On a trip in Europe, Brazil’s Foreign Minister Aloysio Nunes Ferreira underlined the reliability of the country’s elections—whose second round is slate to take place in two weeks. The statement was made Thursday (Oct. 11).
When asked in Madrid whether there have been threats to democracy and human rights depending on who becomes the next president, he answered that the country is a consolidated democracy.
Far-right candidates Jair Bolsonaro, of the Social Liberal Party (PSL), and center-left Fernando Haddad, of the Workers’ Party (PT) are competing for the post as the country’s leader on a run-off vote to be held on October 28.
“It’s an electoral process with a very reliable result,” he said during a press conference. “Brazil’s a country with solid democratic institutions, an independent judiciary system, and free press,” he added.
The minister is in Spain on a mission to negotiate terms of the Mercosur–EU deal.

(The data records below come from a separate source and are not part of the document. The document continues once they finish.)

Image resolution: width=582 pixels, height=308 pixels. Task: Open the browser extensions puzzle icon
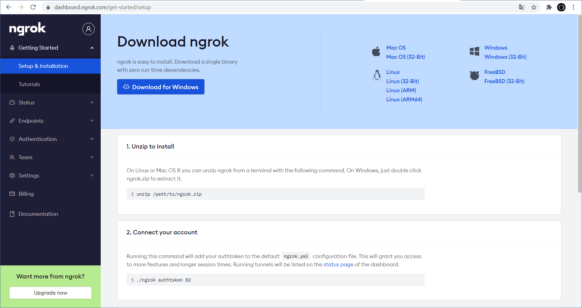pos(549,7)
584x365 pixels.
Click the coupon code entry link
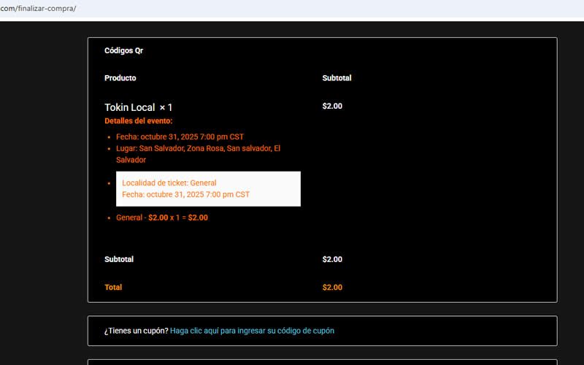click(x=252, y=331)
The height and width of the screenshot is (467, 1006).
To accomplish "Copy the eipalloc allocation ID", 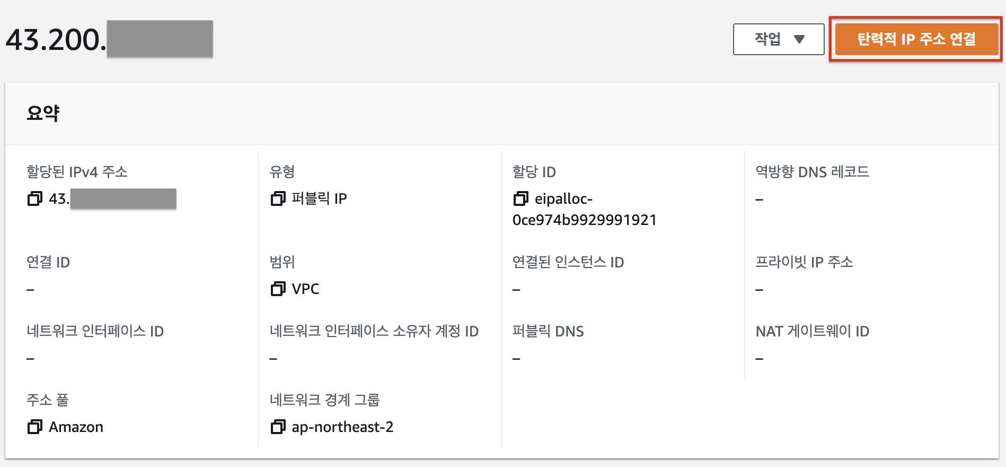I will pos(520,199).
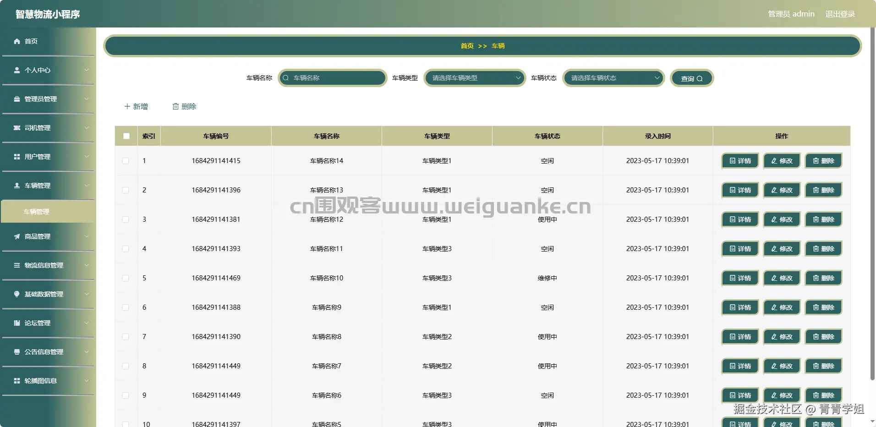Check the row checkbox for 车辆名称11
Image resolution: width=876 pixels, height=427 pixels.
click(126, 249)
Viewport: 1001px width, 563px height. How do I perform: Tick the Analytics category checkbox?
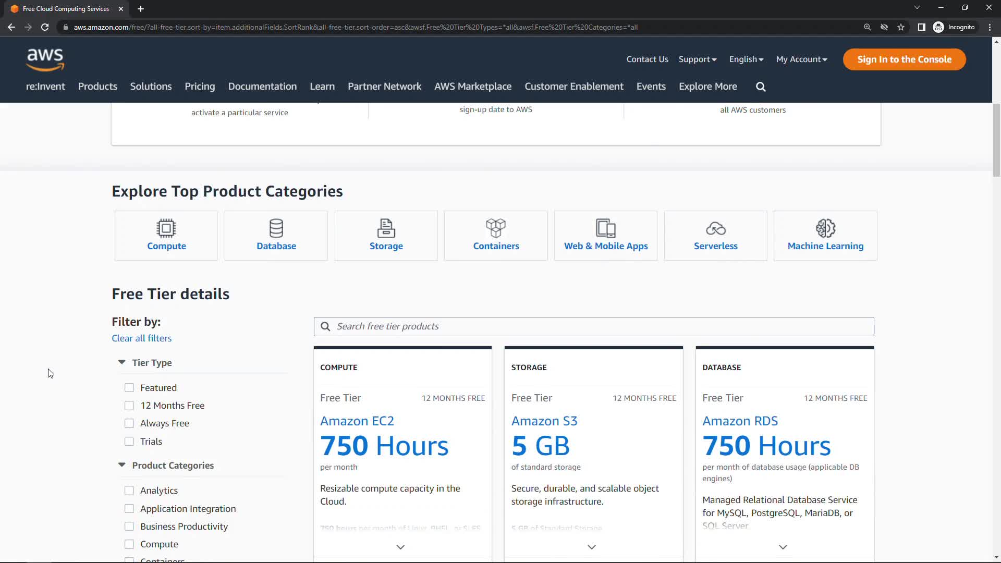point(129,491)
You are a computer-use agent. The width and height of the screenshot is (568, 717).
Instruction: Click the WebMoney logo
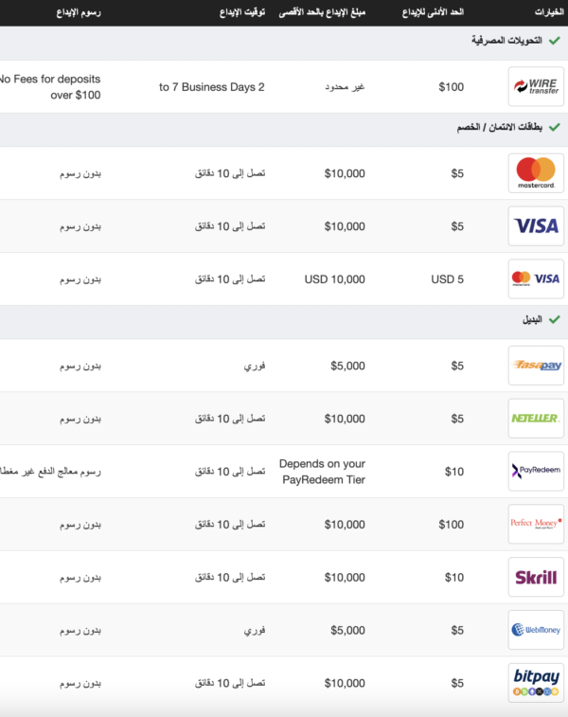pyautogui.click(x=536, y=630)
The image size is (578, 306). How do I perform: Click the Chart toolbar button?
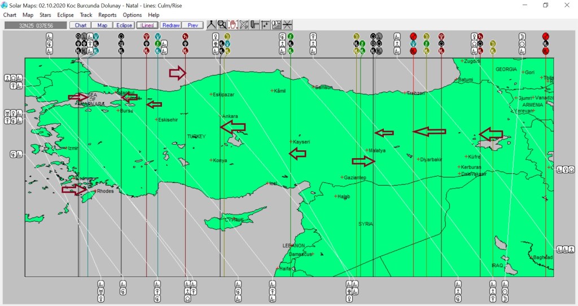(81, 25)
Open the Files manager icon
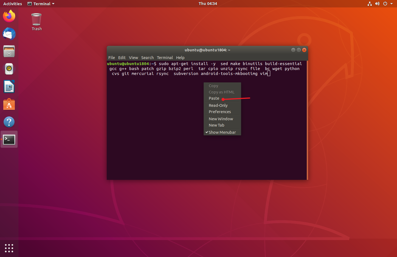Screen dimensions: 397x257 (9, 51)
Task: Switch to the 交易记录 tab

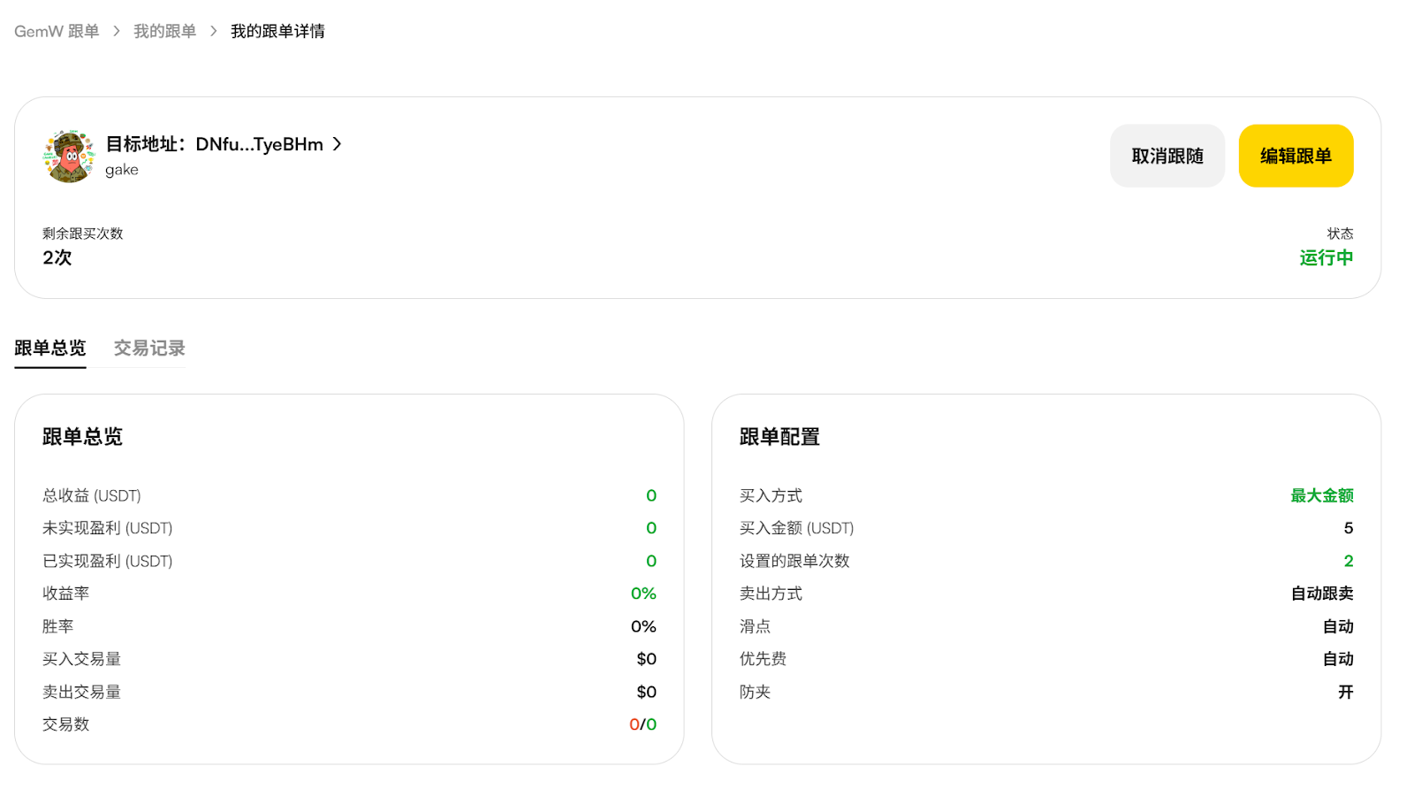Action: [149, 348]
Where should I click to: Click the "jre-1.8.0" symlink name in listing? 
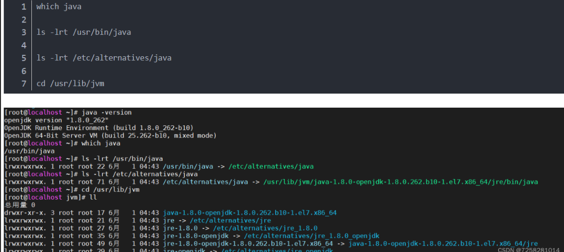(180, 228)
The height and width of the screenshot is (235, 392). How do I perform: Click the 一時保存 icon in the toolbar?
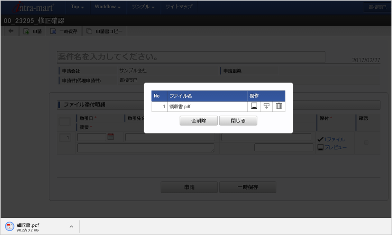[63, 31]
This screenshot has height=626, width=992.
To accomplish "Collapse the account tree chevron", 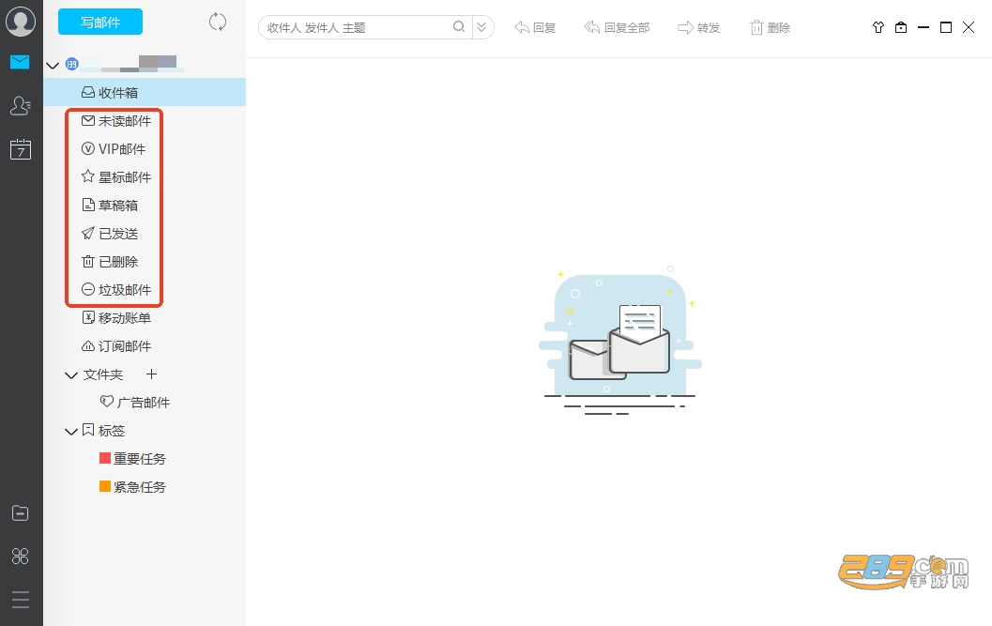I will pos(53,65).
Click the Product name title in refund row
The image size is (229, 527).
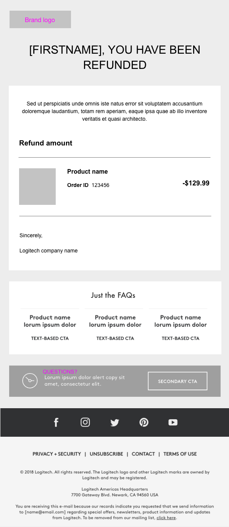(x=87, y=172)
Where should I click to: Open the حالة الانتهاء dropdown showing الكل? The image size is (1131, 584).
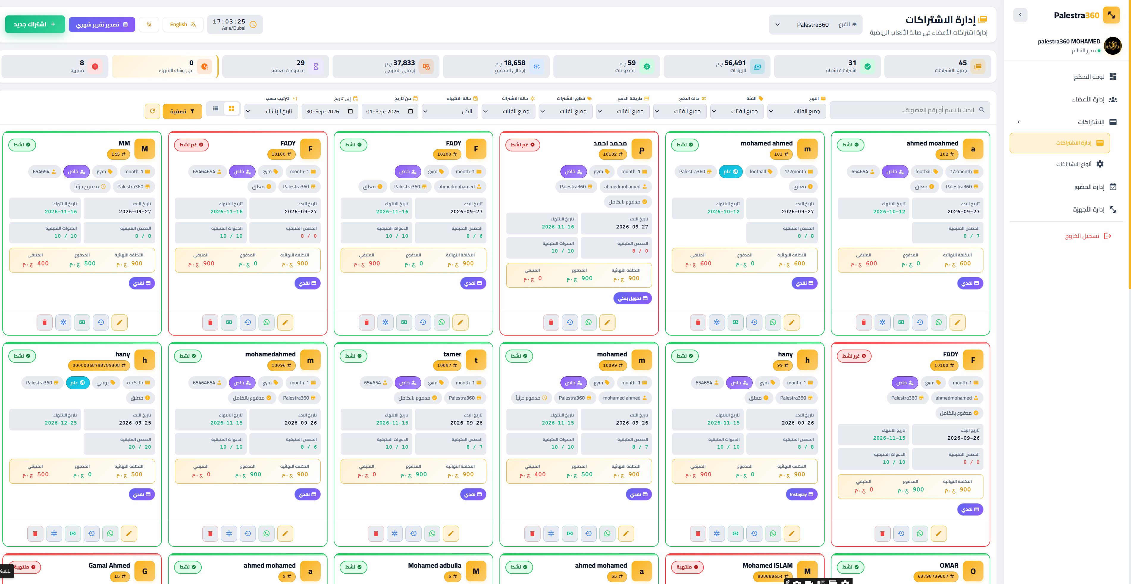450,112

When questioned about possible setbacks in ensuring the enforcement of human rights among minorities, Aloysio Nunes argued that Brazilian law is solid, and mentioned international commitments made to protect human rights.
“Our legislation is exemplary. It’s based on both federal and constitutional norms,” he pointed out. “A change in who’s in command will not move the way we enforce human rights this way or that. We have fairly strong international commitments in this connection.”
In the interview, Nunes also highlighted that elections in Brazil face the particular issues of a populous and extremely large country. “Some of our voting machines are taken by boat to the far ends of the Amazon and to indigenous villages, and are powered with solar energy.”